When the urge to indulge in some good ol’ southern bar-b-que hits, there’s never a “Plan B.” So when we recently had an itch for some BBQ, you can’t imagine how thrilled we were to learn that Stottlemyer’s Smokehouse was opening that very night! Perfect! We’d found a salve to sooth the BBQ itch.
But first, a little back story about Stottlemyer’s. . .
Any long term resident of Sarasota will tell you this – for over 20 years the area’s best fried chicken came from the deli counter at Steve and Terry Stottlemyer’s Texaco station on Fruitville Road, about a mile east of I-75. A gas station! Take that, KFC!
Move forward 20 years of continued success, Steve and Terry decided to remedy the serious lack of places to eat once you cross the “great divide” of I-75, with Stottlemyer’s Smokehouse. And, seeing that they had the room and the resources to foray into a full-fledged restaurant operation, you had to know where there’s smoke, there’s fire. . . in the form of a red hot barbeque joint!
Maybe massive is a better word, since Steve built the most impressive Tiki hut I’ve ever seen. And believe me, “hut” is a misnomer in this case! Stottlemyer’s Smokehouse seats up to 150 people under its soaring Polynesian-style cover, with the additional space available for up to 350 people!
We get out of the car, and sure enough, the smell of smoked meats now pulls us in like a tractor beam to a dining area to the rear side of the Texaco station, and believe you me . . . the place is buzzing. This is Day 1, and the place if almost filled to capacity in the shade. How can you not be excited?
With no room at the full service bar, Jill and I are seated at one of the last empty tables, settling in to take it all in. Stottlemyer’s Smokehouse oozes of everything cool about living in the subtropics. There are friendly servers, smiling and laughing patrons, and I’m pretty sure some full bellies everywhere you look.
The menu is uncomplicated, exactly as it should be, but that doesn’t make our choices any easier.
With cold drinks in place, I choose the smoked chicken wings to kick things off. Now, I fancy myself something of a wing aficionado, so trust me when I say that Buffalo has little to do with these smoky, moist, meaty, maybe-I-should-pretend-I’m-in-an-all-you-can-eat-contest and not share with Jill; but there’s more
serious work tasty ‘que that we need to get to.

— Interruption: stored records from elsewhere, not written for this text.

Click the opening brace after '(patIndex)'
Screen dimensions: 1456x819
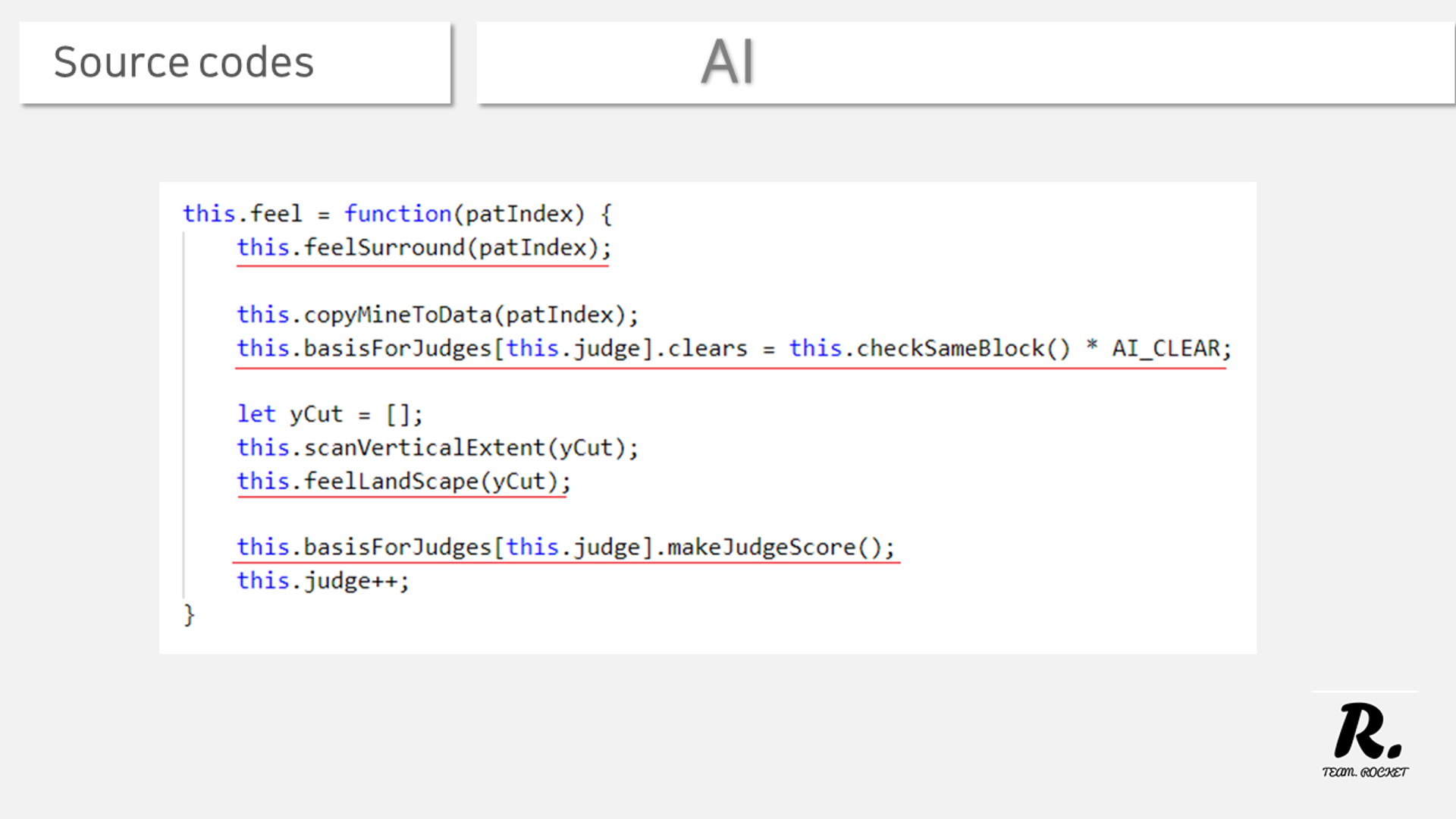pos(606,214)
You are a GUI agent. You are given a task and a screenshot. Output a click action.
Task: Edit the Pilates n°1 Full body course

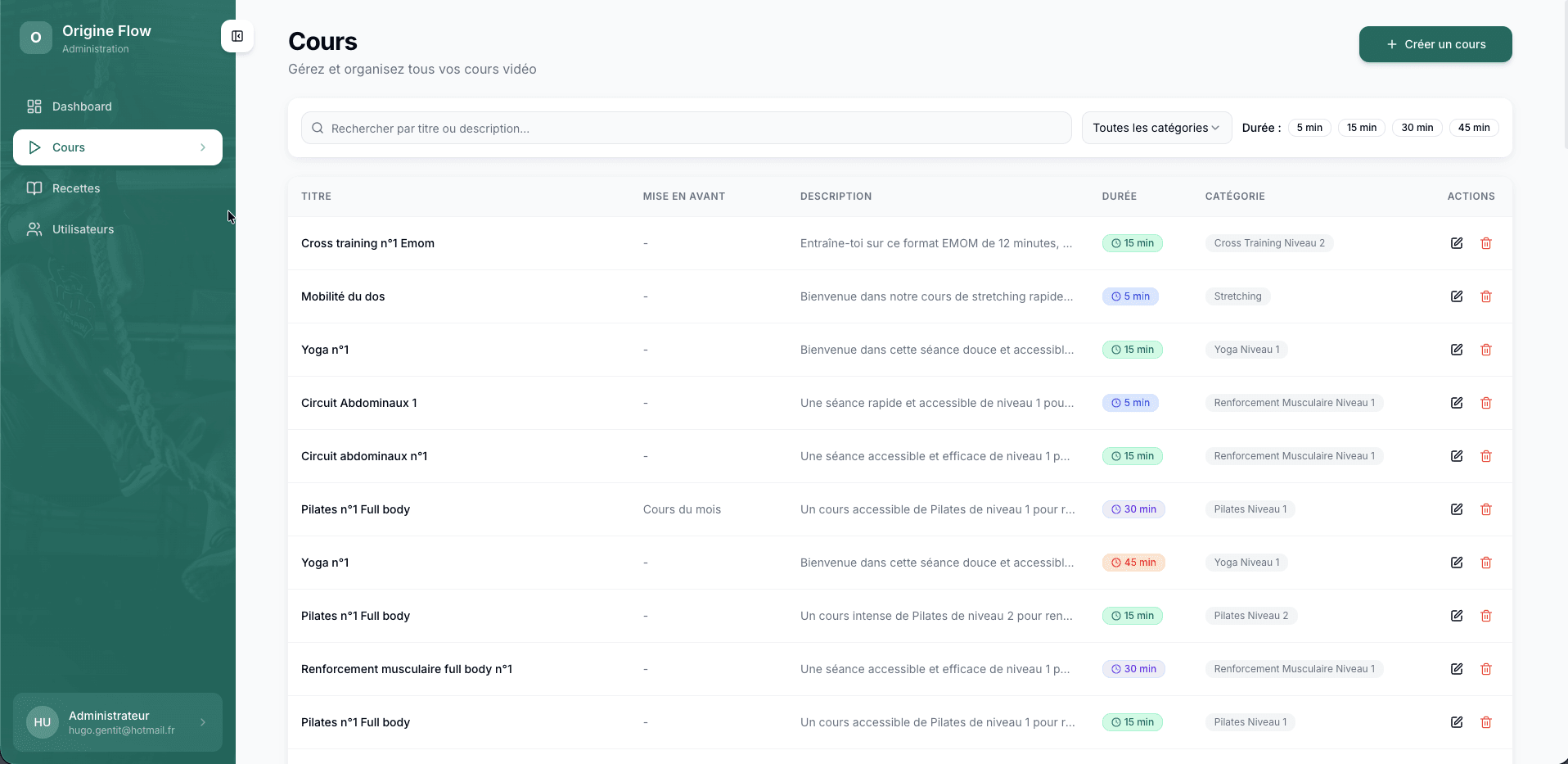point(1457,509)
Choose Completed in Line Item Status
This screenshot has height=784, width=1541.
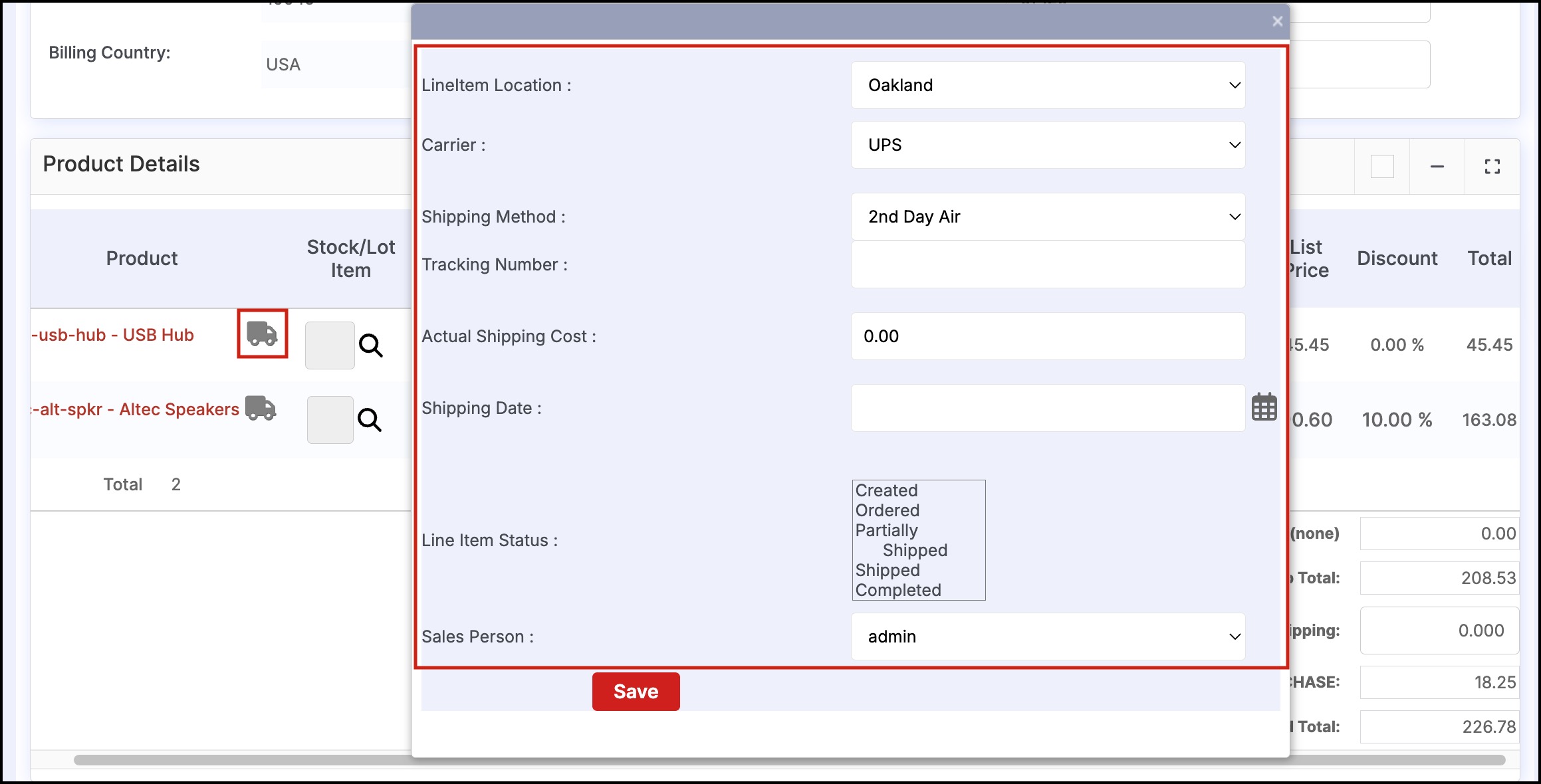point(898,590)
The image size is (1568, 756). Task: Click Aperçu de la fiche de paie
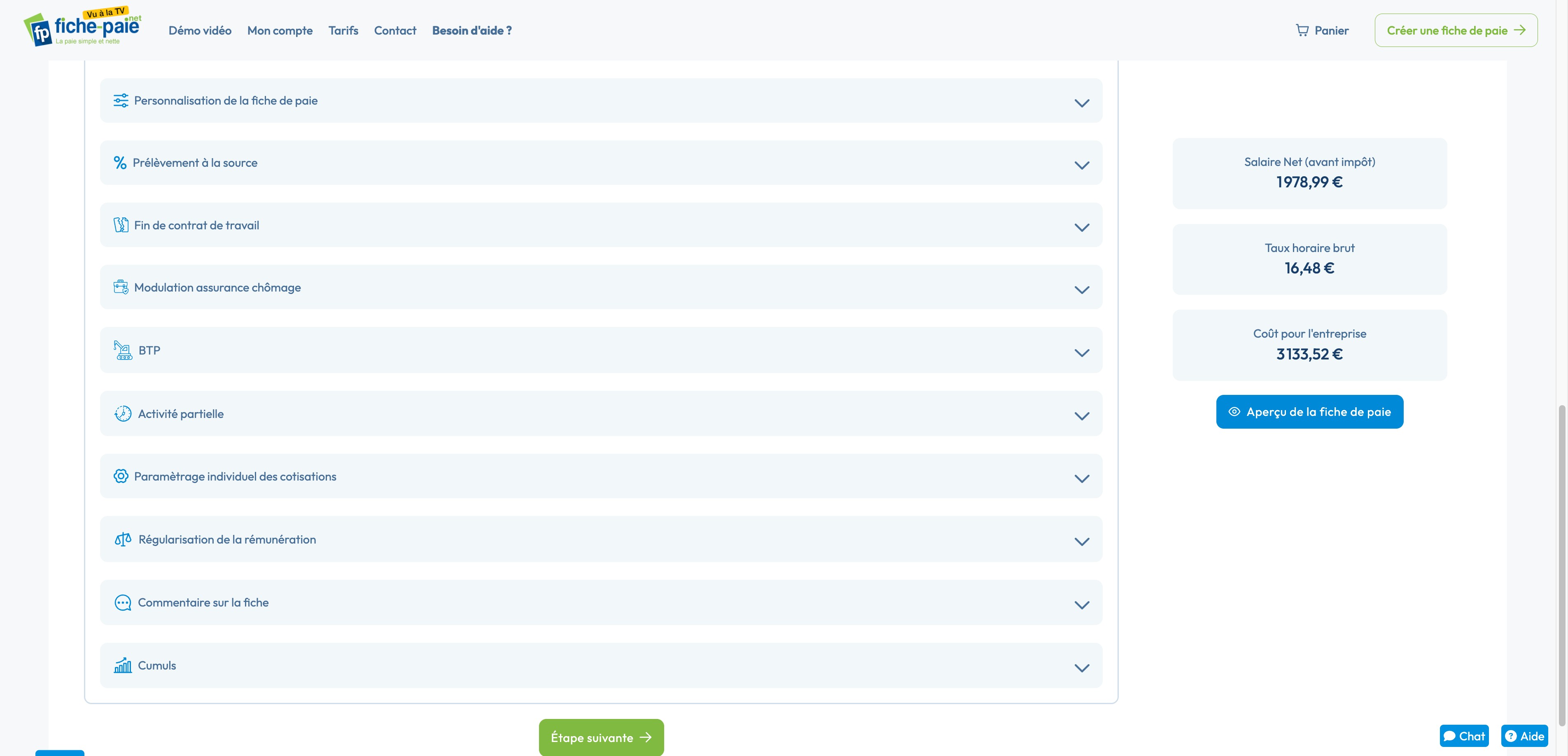1309,411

Looking at the menu, how could we not order the Beef Brisket – King of the Smoker? This baby is listed as “slow smoked for 14 hours, wrapped, finished and hand carved to order”. Add in two sides, for which I choose Mac and Cheese, and Sweet Collard Greens with Bacon (’cause I’m trying to eat healthier dontcha know), and things just got real. . . real fast.
Now I really liked that the brisket was the king of the plate. The sides were tasty, served in tidy 2 oz. ramekins, which I felt they were just the right proportion to the meat. Just a little of the house bbq sauce, and I was a happy man.
Jill was torn between smoked ribs or an order of Stottlemyer’s famous fried chicken, so . . . being the husband of her dreams, I suggested she order one of each, and I’d “help” finish whatever she couldn’t eat. I’m just nice like that.
The ribs hit the table first. Stottlemyer’s Smokehouse serve both smoked beef ribs, and baby-back pork ribs. Both are dry rubbed and slow cooked in the smoker. Jill ordered up a half-rack of the prime-cut baby backs with two sides – a creamy fresh coleslaw and some crispy onion rings.
The dry rub was so tasty you didn’t need any sauce to enjoy the ribs, but Jill added a swirl – just to shine up the photo. No complaint over the ribs! They had a nice ratio of meat to the bone, and trimmed of any unnecessary fat. Yum!
So while we were pigging out on everything else, we couldn’t “chicken out” on the fried original specialty of the house. And who could say anything but good things about Stottlemeyer’s Famous Fried Chicken! Seriously, in this case the chicken truly came before the ribs! One of the best things about their fried chicken is the ultimate crunch of the coating, the moist and delicious meat, and none of the greasy oil dripping down your arms. How do they do it? I’m sure it’s a Stottlemyer secret.
I’m pretty confident the secret that is Stottlemyer’s Smokehouse, won’t be a secret anymore. Once tourist season returns to Sarasota, I suspect we’ll see a continual line of guests from Sun ‘n Fun (and every smoked meat loving local) making this new BBQ joint their favorite local restaurant.
Way to go Steve and Terry. Way to go!